Skip site navigation (1) Skip section navigation (2)

Re: Hot standby, recovery infra

From: Heikki Linnakangas <heikki(dot)linnakangas(at)enterprisedb(dot)com>
To: Simon Riggs <simon(at)2ndQuadrant(dot)com>
Cc: PostgreSQL-development <pgsql-hackers(at)postgresql(dot)org>
Subject: Re: Hot standby, recovery infra
Date: 2009-02-09 15:13:02
Message-ID: 499047FE.9090407@enterprisedb.com (view raw or flat)
Thread:
Lists: pgsql-hackers
Simon Riggs wrote:
> On Fri, 2009-02-06 at 10:06 +0200, Heikki Linnakangas wrote:
>> Simon Riggs wrote:
>>> On Thu, 2009-02-05 at 21:54 +0200, Heikki Linnakangas wrote:
>>>> - If you perform a fast shutdown while startup process is waiting for 
>>>> the restore command, startup process sometimes throws a FATAL error 
>>>> which leads escalates into an immediate shutdown.
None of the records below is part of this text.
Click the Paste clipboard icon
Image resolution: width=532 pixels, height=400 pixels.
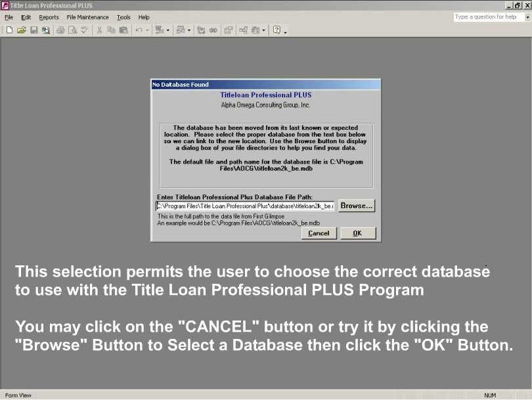(x=123, y=30)
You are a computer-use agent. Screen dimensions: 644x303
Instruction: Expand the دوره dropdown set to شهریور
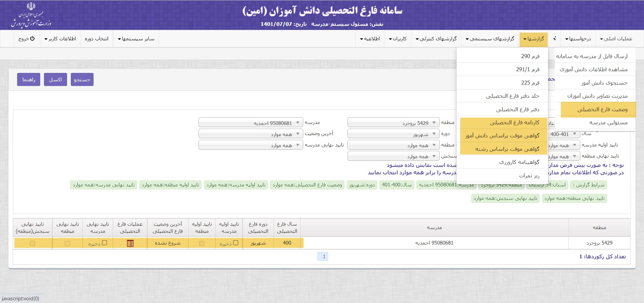(x=393, y=134)
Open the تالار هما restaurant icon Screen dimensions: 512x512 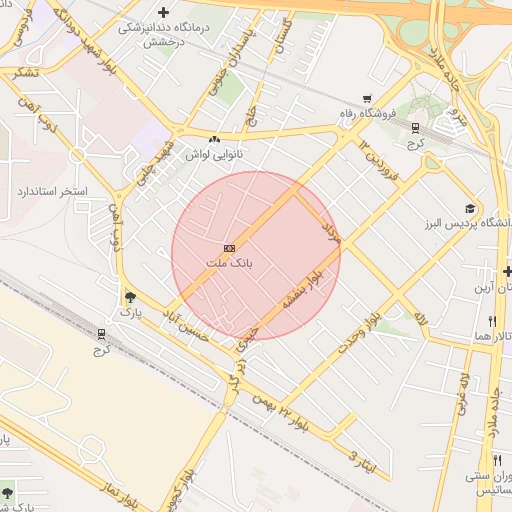pos(492,322)
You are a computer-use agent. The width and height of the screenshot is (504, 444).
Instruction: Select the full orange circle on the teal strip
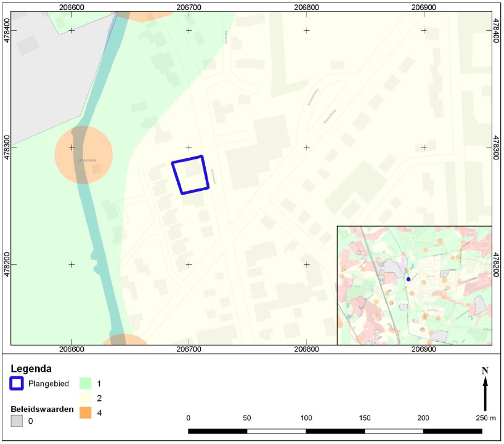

That leads to 
>>>> different messages in the logs, and skipping of the shutdown 
>>>> restartpoint that we now otherwise perform.
>>> Sometimes?
>> I think what happens is that if the restore command receives the SIGTERM 
>> and dies before the startup process that's waiting for the restore 
>> command receives the SIGTERM, the startup process throws a FATAL error 
>> because the restore command died unexpectedly. I put this
>>
>>> 	if (shutdown_requested && InRedo)
>>> 	{
>>> 		/* XXX: Is EndRecPtr always the right value here? */
>>> 		UpdateMinRecoveryPoint(EndRecPtr);
>>> 		proc_exit(0);
>>> 	}
>> right after the "system(xlogRestoreCmd)" call, to exit gracefully if we 
>> were requested to shut down while restore command was running, but it 
>> seems that that's not enough because of the race condition.
> 
> Can we trap the death of the restorecmd and handle it differently from
> the death of the startup process?

The startup process launches the restore command, so it's the startup 
process that needs to handle its death.

Anyway, I think I've found a solution. While we're executing the restore 
command, we're in a state that it's safe to proc_exit(0). We can set a 
flag to indicate to the signal handler when we're executing the restore 
command, so that the signal handler can do proc_exit(0) on SIGTERM. So 
if the startup process receives the SIGTERM first, it will proc_exit(0) 
immediately, and if the restore command dies first due to the SIGTERM, 
startup process exits with proc_exit(0) when it sees that restore 
command exited because of the SIGTERM. If either process receives 
SIGTERM for some other reason than a fast shutdown request, postmaster 
will see that the startup process exited unexpectedly, and handles that 
like a child process crash.

Attached is an updated patch that does that, and I've fixed all the 
other outstanding issues I listed earlier as well. Now I'm feeling again 
that this is in pretty good shape.

-- 
   Heikki Linnakangas
   EnterpriseDB   http://www.enterprisedb.com

Attachment: recovery-infra-2ffabdc.patch
Description: text/x-diff (68.9 KB)

In response to

Responses

pgsql-hackers by date

Next:From: Andrew DunstanDate: 2009-02-09 15:44:17
Subject: Re: WIP: fix SET WITHOUT OIDS, add SET WITH OIDS
Previous:From: Mihai CrivetiDate: 2009-02-09 14:41:52
Subject: Re: 64 bit PostgreSQL 8.3.6 build on AIX 5300-09-02-0849 with IBM XL C/C++ 10.1.0.1 - initdb fails (could not dump unrecognized node type: 650)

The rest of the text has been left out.